By Grace McFadden

The Undergraduate Student Government at the University of Connecticut started the Justice Now Initiative with a series of speakers giving talks about topics pertinent to Black History Month. This initiative focuses on bringing racial justice to the UConn campus using the resources at USG’s disposal. 

This initiative was spearheaded in part by USG Student Development Advocacy Director Christine Jorquera, a sixth-semester psychology and human rights major. 

“The Justice Now Initiative is centered around social, political and cultural topics related to the Black experience rooted in collaboration and activism to create a space for reflection and community,” Jorquera said. 

Jorquera explained that she was motivated by the Black Lives Matter protests over the summer to make an impact in her community. 

“I knew that there was something I wanted to do to bring advocacy, activism, etc. to any initiatives that I went into and spaces I was able to enter,” Jorquera said.

Then, at the beginning of the fall 2020 semester, Jorquera took on the role of Student Development Director. 

“This committee pertains to the cultures and backgrounds of the student body, so why not create a specific initiative that is for and by the Black community,” Jorquera said. 

At the same time, second-semester English major Darren Mack was starting his first term as a USG Senator for the Alumni Quadrangle. Mack explained that from the beginning, he wanted to make his time in USG count.  

“I wanted to be an active participant in the organization. And I remember thinking, ‘what if I got Angela Davis to come here,’” Mack said. 

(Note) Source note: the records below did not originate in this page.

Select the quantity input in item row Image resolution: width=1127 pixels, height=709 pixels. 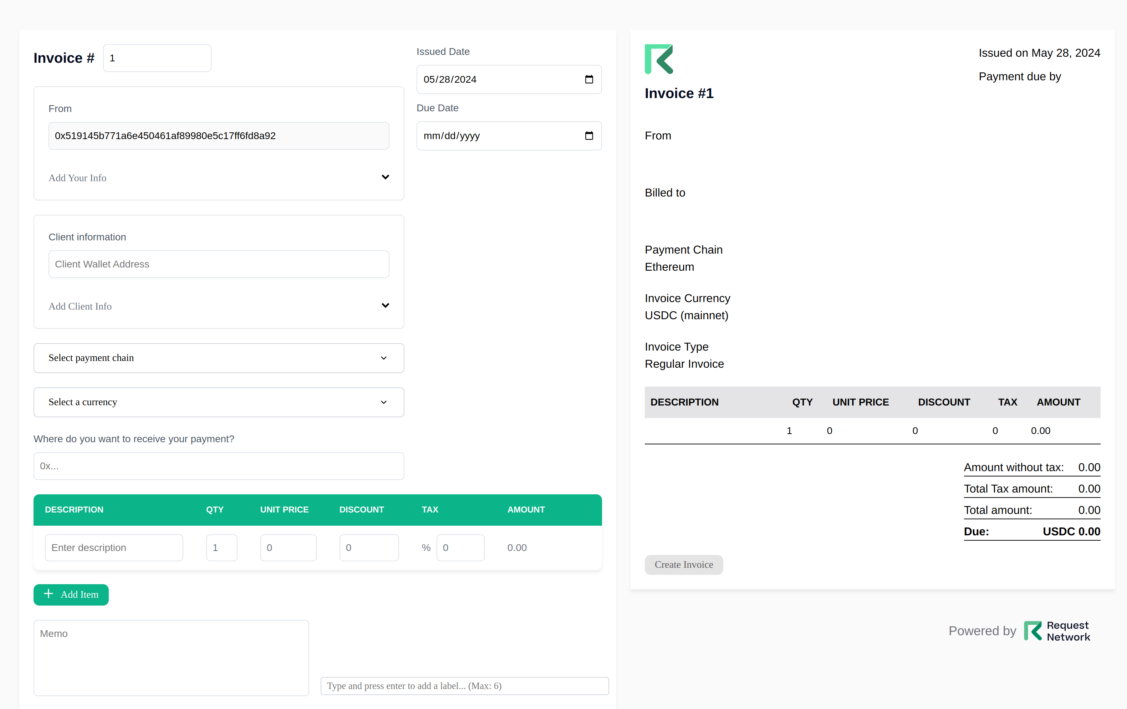point(221,548)
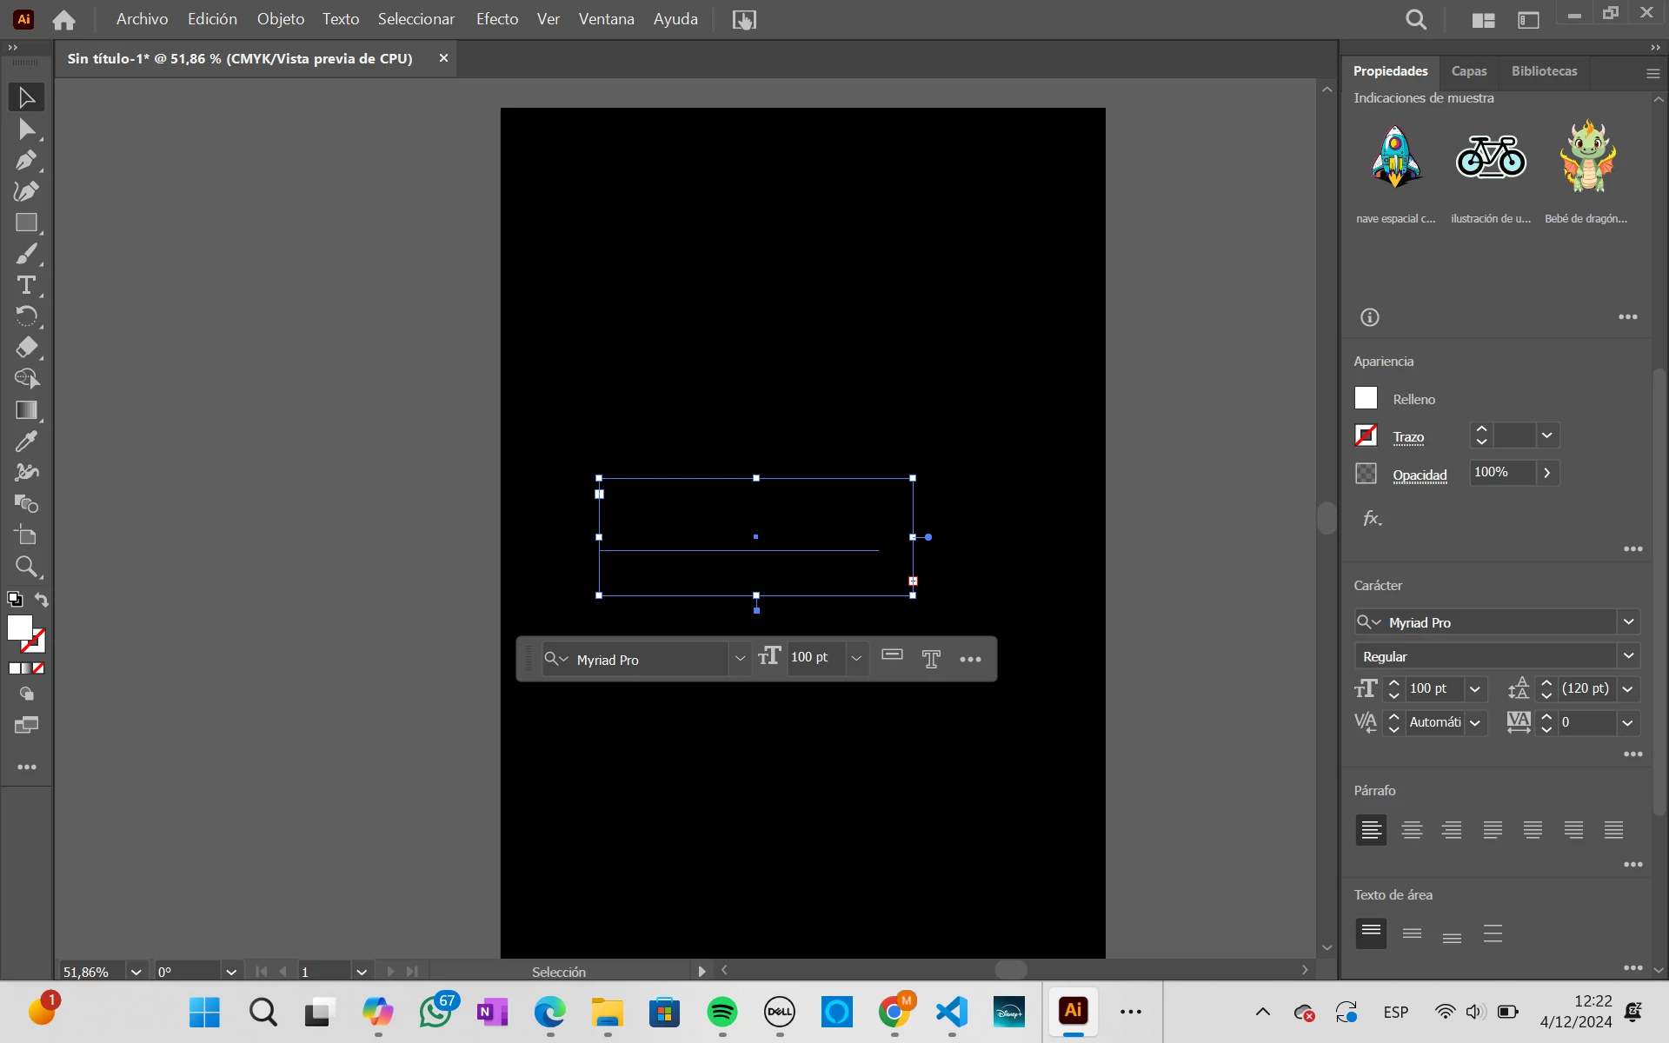Image resolution: width=1669 pixels, height=1043 pixels.
Task: Choose justify all lines alignment
Action: tap(1613, 830)
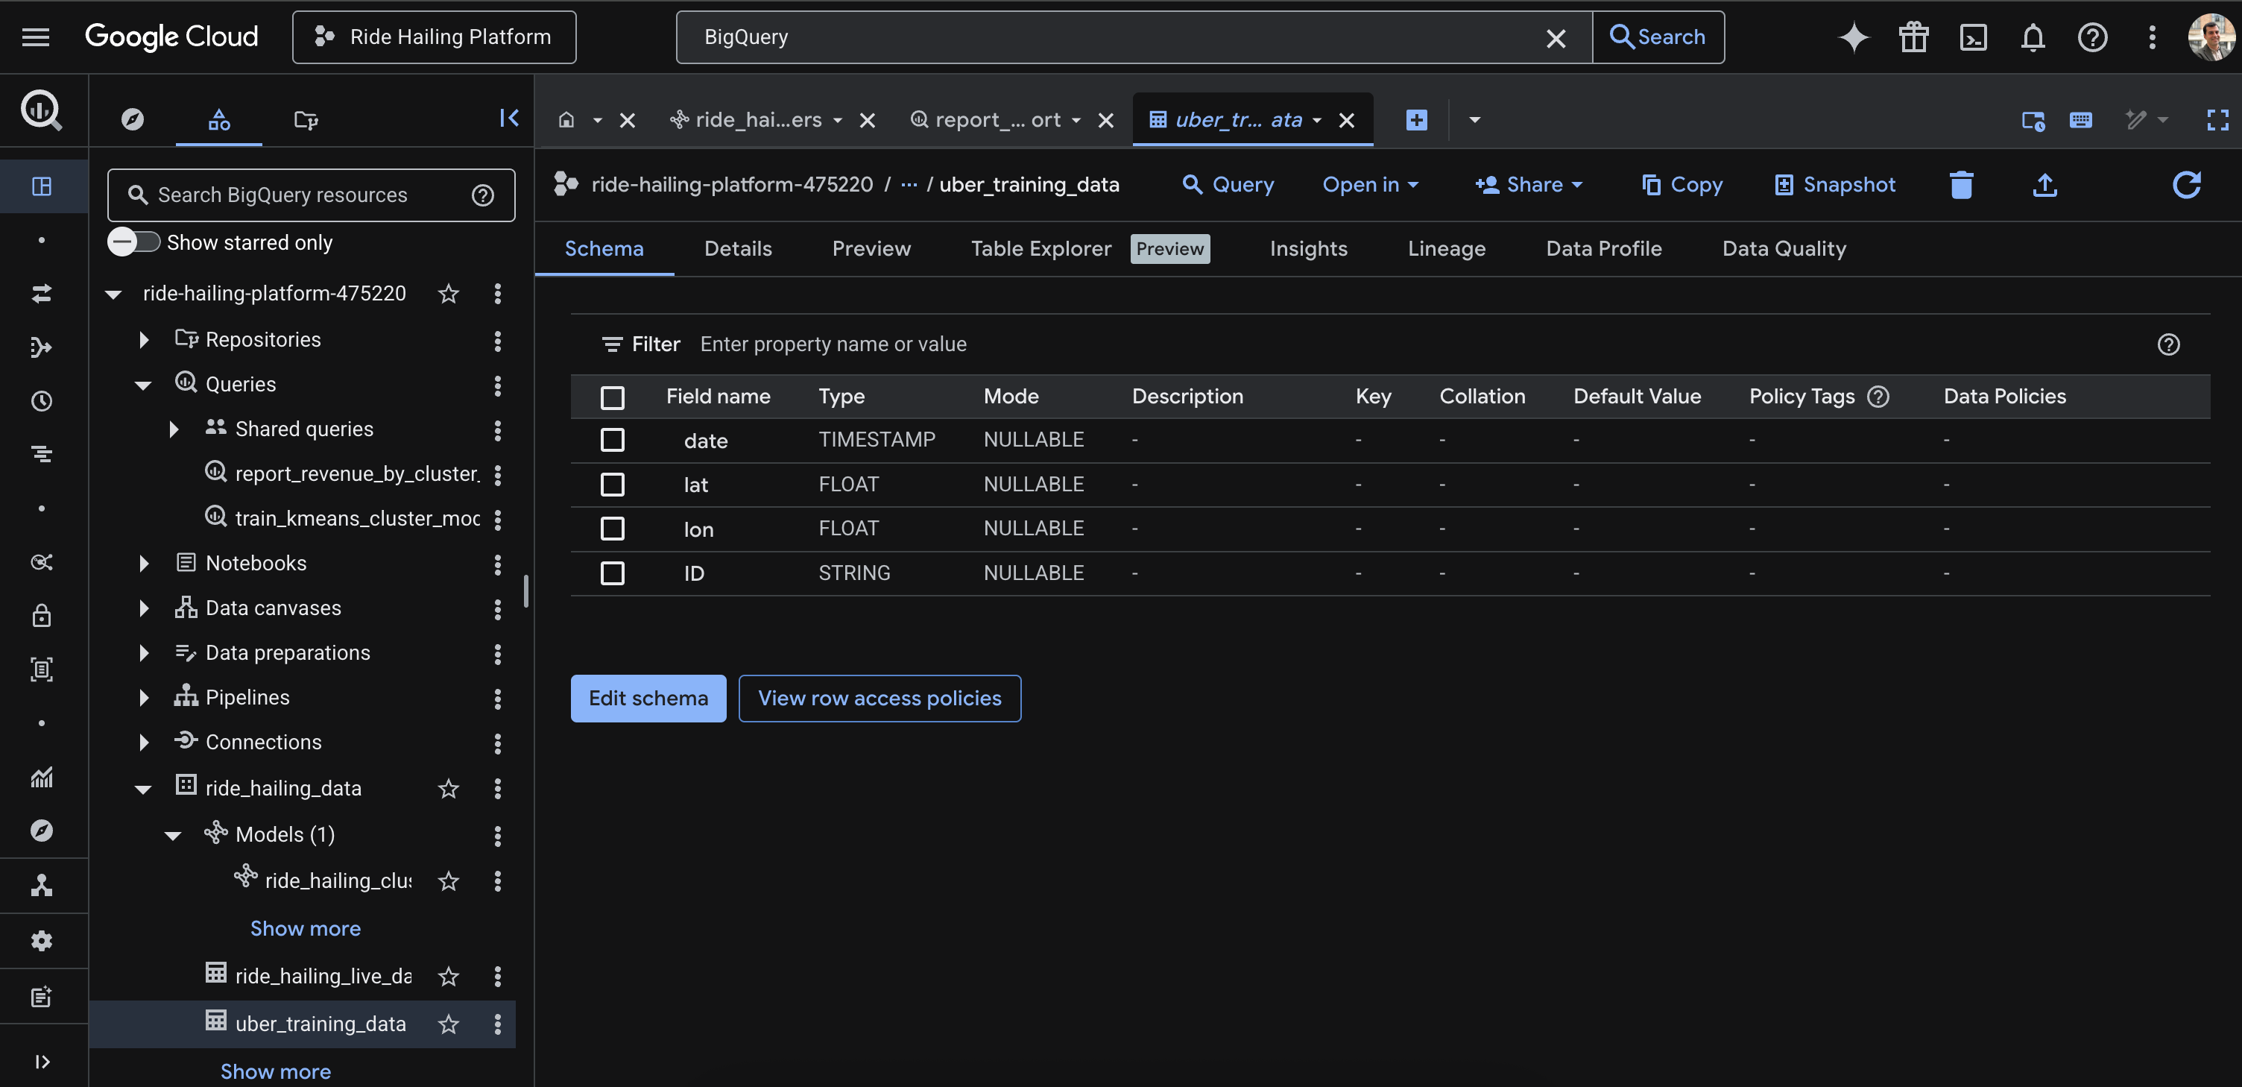This screenshot has height=1087, width=2242.
Task: Open the Data Profile tab
Action: pos(1603,248)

Mack then reached out to the Student Development Committee in USG. From there, Mack, Jorquera and USG Senator and eighth-semester finance major Rita Tsafack-Tonleu were able to establish the speaker series for Black History Month.

Davis ended up as the first speaker in the series, addressing the university on Feb. 1. Davis’s talk focused on modern day abolitionist movements.

“Our history continues to be haunted by slavery. At virtually every historically junction when we have collectively considered issues of justice, and democracy, the question of slavery has arisen,” Davis said in her opening keynote. 

The Justice Now Initiative also hosted speakers Ilyasah Shabazz, daughter of Malcolm X, Eddie Glaude and Martin Luther King III. Glaude’s talk on Feb. 15 focused on education disparities for Black and brown children. Glaude is a Professor of African American Studies at Princeton University. King, the son of civil rights activist Martin Luther King Jr., focused on race and politics in America in his talk on Feb. 18. 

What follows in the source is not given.